▸ Task goal
When you reach the line in the listing below that contains "Where should I click to: Choose", begin returning lines exactly as written, and stop after the line that contains "Click the word". Return no other lines.

▸ Provided data
■ ■ ■

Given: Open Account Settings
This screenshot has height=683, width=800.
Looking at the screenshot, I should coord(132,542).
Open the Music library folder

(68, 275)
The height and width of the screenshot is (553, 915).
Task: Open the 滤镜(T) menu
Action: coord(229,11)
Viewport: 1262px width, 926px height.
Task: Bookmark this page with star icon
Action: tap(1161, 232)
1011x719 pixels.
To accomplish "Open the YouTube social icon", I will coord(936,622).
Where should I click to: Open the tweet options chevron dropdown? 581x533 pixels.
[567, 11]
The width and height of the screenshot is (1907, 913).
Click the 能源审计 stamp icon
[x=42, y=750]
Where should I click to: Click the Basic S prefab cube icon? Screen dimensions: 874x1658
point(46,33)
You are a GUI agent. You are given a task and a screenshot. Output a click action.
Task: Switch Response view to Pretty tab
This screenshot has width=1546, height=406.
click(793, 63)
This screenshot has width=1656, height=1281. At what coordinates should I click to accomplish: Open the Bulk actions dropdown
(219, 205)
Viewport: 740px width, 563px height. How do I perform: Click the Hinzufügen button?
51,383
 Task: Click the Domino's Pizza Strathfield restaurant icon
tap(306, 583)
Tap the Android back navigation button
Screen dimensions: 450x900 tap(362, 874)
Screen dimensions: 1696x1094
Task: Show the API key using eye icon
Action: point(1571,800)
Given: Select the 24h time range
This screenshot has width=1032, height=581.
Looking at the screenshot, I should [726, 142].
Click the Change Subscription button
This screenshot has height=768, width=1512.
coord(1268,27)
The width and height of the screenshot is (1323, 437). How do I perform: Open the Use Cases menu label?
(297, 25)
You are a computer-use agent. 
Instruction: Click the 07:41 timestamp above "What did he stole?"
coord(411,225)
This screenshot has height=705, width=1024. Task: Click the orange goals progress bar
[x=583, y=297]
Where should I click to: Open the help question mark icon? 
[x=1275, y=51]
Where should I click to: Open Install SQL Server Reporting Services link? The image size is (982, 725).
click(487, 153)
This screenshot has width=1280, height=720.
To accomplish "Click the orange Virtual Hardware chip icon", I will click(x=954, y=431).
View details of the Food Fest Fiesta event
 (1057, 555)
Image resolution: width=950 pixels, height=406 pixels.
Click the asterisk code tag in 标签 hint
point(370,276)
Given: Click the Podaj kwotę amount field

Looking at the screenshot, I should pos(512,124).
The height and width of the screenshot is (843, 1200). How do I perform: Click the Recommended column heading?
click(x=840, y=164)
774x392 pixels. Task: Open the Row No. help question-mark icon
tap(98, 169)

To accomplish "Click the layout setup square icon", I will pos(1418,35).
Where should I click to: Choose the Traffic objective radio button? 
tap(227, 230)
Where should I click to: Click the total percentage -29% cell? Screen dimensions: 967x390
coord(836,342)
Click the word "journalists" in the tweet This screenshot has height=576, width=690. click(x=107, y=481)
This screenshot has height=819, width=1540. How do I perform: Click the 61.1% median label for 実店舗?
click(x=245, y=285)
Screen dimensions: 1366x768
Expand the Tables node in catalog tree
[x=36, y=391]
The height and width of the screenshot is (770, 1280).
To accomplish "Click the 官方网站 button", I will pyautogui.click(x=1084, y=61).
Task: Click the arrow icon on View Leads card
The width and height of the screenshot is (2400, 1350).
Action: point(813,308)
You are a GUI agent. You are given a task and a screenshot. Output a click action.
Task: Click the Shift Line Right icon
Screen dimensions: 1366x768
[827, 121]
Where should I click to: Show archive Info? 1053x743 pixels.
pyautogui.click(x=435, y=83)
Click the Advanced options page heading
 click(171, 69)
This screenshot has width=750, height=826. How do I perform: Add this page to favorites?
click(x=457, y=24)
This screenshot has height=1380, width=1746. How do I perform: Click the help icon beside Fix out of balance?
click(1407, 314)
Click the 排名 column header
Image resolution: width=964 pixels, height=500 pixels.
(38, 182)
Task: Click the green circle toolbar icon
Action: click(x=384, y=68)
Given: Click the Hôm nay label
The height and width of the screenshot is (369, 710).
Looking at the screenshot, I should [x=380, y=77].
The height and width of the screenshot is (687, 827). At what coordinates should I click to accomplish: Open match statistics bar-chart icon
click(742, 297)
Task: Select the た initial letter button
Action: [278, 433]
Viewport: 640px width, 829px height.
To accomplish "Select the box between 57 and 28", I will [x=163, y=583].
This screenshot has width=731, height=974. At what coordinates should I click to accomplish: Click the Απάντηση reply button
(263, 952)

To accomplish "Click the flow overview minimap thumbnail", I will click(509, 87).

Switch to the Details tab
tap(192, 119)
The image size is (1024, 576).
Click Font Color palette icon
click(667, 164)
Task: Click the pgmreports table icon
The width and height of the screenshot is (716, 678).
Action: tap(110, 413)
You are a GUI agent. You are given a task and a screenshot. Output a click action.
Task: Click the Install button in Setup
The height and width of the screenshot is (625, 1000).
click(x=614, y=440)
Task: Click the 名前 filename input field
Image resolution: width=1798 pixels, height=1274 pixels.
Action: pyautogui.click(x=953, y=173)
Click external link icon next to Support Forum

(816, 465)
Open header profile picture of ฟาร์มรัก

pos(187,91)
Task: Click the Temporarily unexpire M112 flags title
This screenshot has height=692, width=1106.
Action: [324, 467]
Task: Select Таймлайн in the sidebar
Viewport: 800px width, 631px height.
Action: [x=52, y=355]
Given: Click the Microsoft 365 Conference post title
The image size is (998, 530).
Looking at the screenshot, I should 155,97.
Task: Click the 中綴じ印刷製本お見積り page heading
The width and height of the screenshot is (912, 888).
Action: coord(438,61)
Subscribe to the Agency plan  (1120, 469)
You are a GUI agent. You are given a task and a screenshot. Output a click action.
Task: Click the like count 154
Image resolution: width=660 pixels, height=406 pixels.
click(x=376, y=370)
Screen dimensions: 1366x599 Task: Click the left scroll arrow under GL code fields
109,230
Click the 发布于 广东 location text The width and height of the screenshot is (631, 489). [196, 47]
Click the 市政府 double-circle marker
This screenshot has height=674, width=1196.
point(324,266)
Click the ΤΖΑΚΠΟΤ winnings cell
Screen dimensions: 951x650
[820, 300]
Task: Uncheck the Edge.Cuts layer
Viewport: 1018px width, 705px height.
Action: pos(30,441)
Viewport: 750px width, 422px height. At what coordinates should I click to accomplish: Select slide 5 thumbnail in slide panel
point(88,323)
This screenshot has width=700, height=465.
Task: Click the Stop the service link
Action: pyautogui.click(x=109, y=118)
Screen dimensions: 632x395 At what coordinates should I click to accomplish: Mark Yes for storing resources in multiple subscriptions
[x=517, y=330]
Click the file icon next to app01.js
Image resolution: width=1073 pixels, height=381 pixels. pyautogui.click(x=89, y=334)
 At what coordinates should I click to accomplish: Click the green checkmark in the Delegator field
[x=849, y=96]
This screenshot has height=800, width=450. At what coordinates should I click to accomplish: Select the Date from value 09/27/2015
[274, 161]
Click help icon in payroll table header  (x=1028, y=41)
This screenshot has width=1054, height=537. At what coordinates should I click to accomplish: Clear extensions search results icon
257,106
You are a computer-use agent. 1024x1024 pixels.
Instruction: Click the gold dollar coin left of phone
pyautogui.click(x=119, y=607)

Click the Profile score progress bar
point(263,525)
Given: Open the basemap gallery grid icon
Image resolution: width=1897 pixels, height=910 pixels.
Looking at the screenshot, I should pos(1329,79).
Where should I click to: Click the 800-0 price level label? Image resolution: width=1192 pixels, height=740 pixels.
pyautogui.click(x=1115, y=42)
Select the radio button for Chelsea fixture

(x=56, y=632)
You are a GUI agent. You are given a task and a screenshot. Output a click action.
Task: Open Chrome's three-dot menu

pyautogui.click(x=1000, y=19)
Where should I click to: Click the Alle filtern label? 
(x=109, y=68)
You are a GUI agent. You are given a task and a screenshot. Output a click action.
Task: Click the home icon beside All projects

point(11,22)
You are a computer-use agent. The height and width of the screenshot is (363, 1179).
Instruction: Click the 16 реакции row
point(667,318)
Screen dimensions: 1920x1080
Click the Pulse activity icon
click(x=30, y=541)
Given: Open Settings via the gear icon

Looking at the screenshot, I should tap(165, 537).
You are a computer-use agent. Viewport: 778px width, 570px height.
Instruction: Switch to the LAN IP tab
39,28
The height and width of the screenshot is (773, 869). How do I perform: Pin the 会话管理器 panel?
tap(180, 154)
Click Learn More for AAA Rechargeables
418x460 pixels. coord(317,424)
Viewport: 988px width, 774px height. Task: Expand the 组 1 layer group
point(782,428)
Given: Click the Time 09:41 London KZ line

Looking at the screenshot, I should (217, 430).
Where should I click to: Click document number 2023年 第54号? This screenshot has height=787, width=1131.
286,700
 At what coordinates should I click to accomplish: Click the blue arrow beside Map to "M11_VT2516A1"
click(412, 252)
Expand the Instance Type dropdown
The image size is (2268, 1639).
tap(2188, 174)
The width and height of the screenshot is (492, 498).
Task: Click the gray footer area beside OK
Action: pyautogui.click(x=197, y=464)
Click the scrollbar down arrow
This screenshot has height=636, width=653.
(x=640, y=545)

■ ■ ■

▸ Answer for the task
Where should I click to: Choose the Traffic objective radio button? 
tap(227, 230)
Where should I click to: Click the total percentage -29% cell? Screen dimensions: 967x390
coord(836,342)
Click the word "journalists" in the tweet This screenshot has height=576, width=690. click(x=107, y=481)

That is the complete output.